Les Français reculent depuis trois semaines. Les Allemands sont à quarante kilomètres de Paris. De sérieuses raisons (dont la pertinence apparaîtra lors des terribles années 1915 et 1916) font douter de la capacité du généralissime Joffre à se montrer à la hauteur des événements. Joffre est un troisième choix, pour des motifs (comme plus tard Gamelin) politicards et salonards.
Un général, un vieux colonial (cela n'était pas encore une insulte), Joseph Gallieni, se hisse à la mesure de la bataille en cours et met l'imagination au pouvoir. Il est gouverneur militaire de Paris. Alors que le gouvernement se replie courageusement vers Bordeaux, il galvanise les énergies et organise la défense, c'est pourquoi on lui attribuera à juste titre la paternité des fameux taxis de la Marne.
Sur ce, le gouvernement envoie deux ministres, Marcel Sembat et Aristide Briand, moins poltrons que leurs collègues, en mission d'inspection secrète à Paris. La raison du secret ? Ils ont peur de se faire étriper par les Parisiens. La raison de la mission ? Officiellement, des questions d'intendance. Officieusement, il s'agit de vérifier que la popularité de Gallieni ne lui donne pas d'envies de s'emparer du pouvoir.

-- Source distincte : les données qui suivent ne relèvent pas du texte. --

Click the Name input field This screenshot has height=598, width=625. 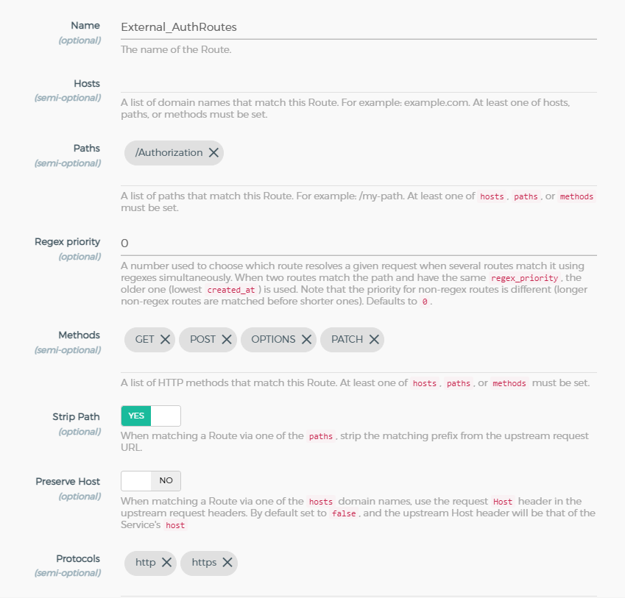[358, 27]
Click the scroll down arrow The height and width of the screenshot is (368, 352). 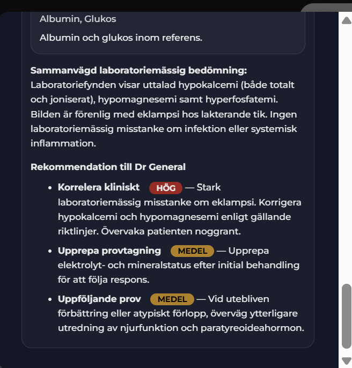(346, 360)
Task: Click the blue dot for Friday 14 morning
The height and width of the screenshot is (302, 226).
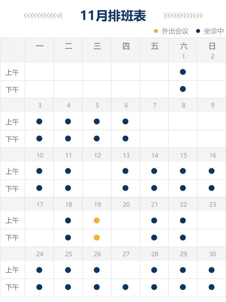Action: pyautogui.click(x=154, y=171)
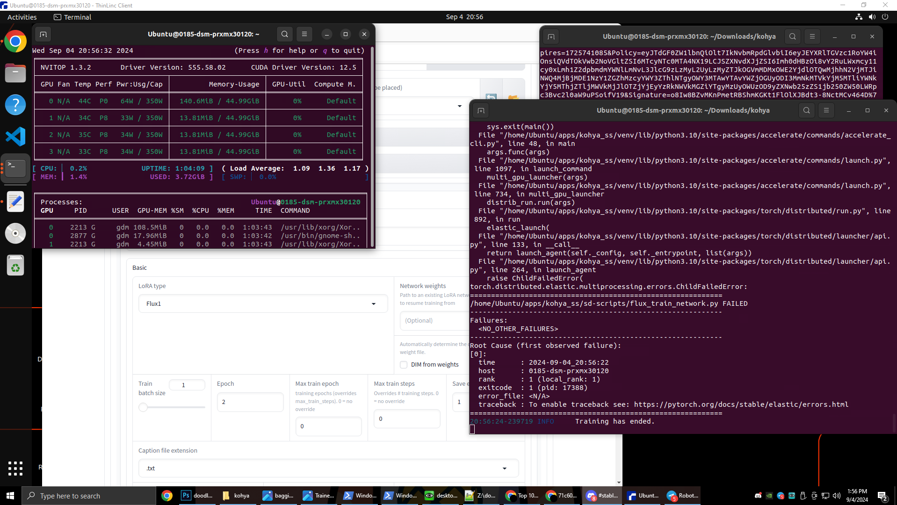Open the Caption file extension dropdown
The image size is (897, 505).
[328, 469]
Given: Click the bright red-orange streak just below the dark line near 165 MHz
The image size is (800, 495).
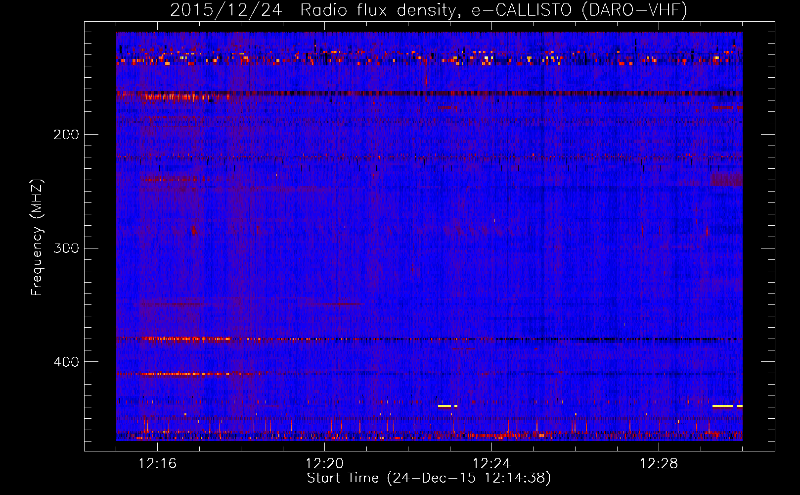Looking at the screenshot, I should point(185,97).
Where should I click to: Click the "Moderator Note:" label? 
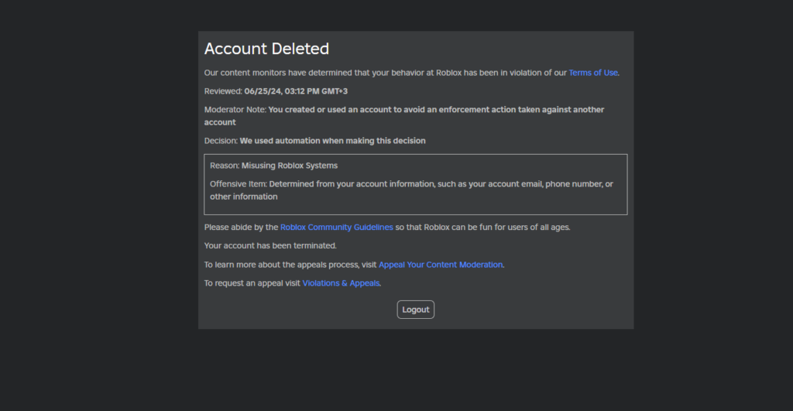pos(235,110)
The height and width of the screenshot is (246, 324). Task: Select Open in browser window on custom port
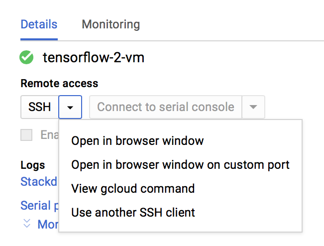pos(180,165)
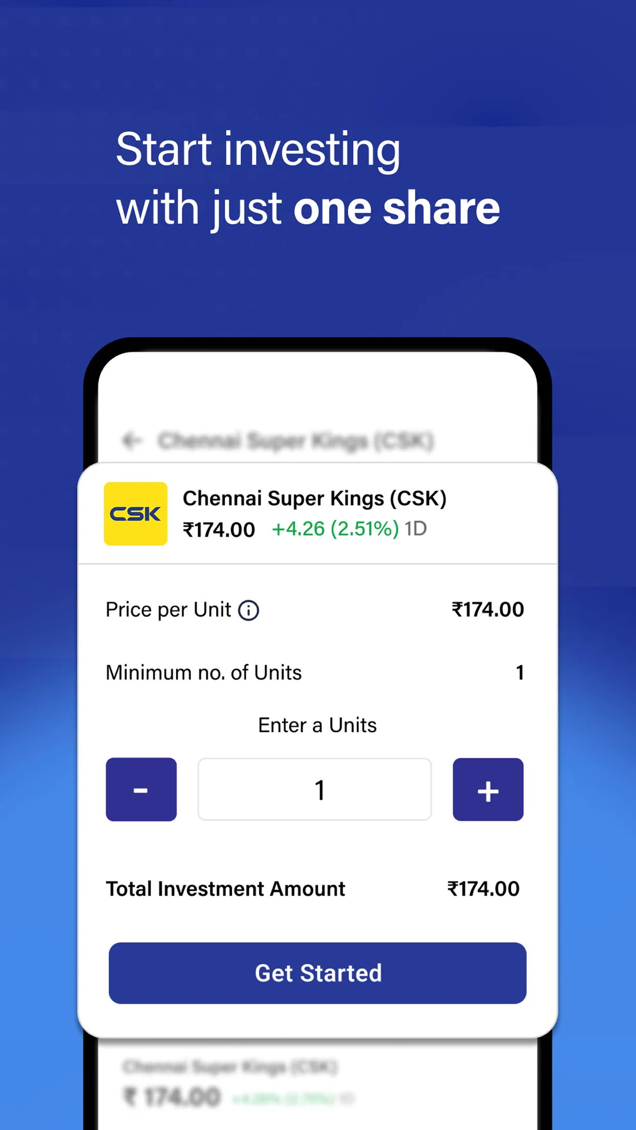
Task: Focus the units quantity input field
Action: [x=314, y=789]
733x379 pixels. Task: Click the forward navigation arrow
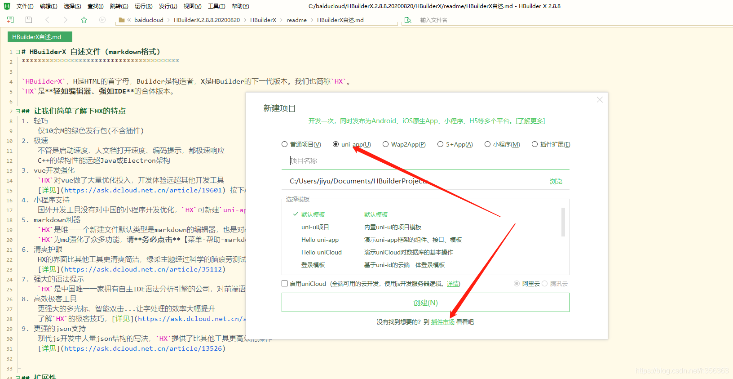pos(66,20)
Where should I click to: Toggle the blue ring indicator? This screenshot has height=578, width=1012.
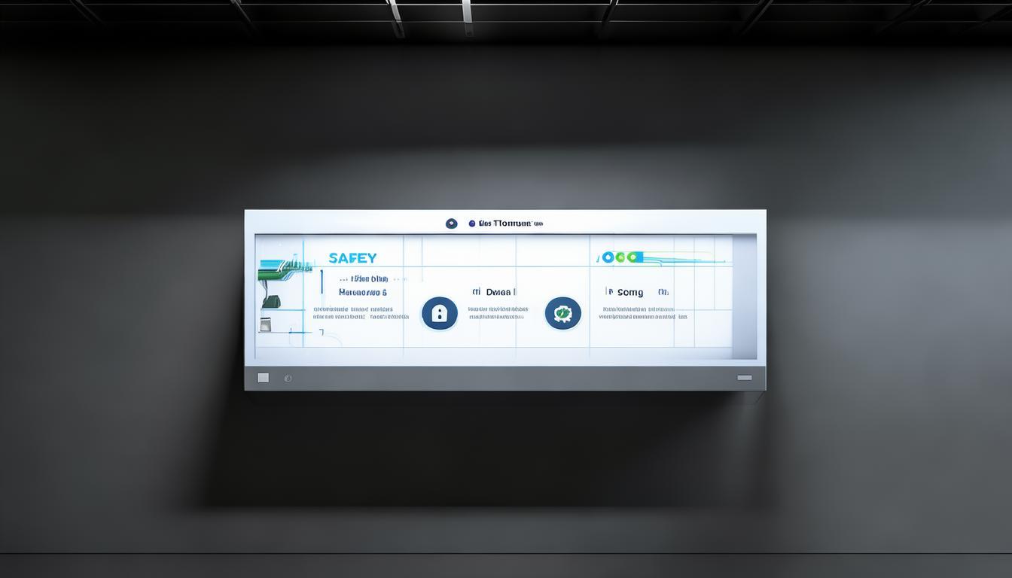[x=608, y=257]
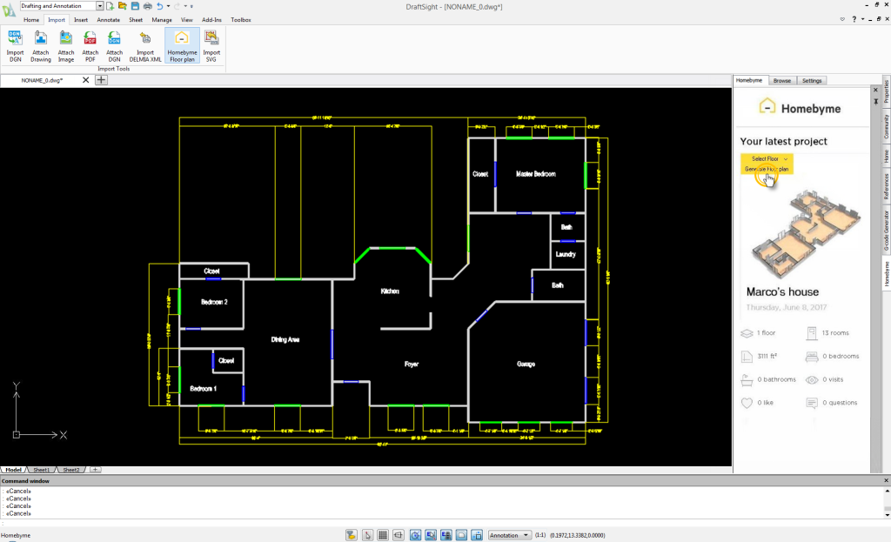Image resolution: width=891 pixels, height=542 pixels.
Task: Expand the Select Floor dropdown
Action: click(x=767, y=158)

Vous voyez comme déjà à l'époque les préoccupations de nos politicards étaient élevées, désintéressées, altruistes, patriotiques. On ne s'étonnera donc pas que, vingt-six ans plus tard, Edouard Herriot fût obsédé, au milieu du naufrage national, par le sauvetage de sa bonne ville de Lyon, qui lui fournissait ses électeurs, et son pouvoir.
Gallieni, pas dupe, traite l'affaire par l'humour en public et par un mépris cinglant dans ses carnets.
Pierre Servent raconte cette anecdote dans Le complexe de l'autruche.
Croyez que nos politiciens sont meilleurs que ceux de 1914 ? A voir la bulle d'irréalité dans laquelle a flotté la primaire socialiste et les basses querelles de la droite, je me demande s'ils ne sont pas pires.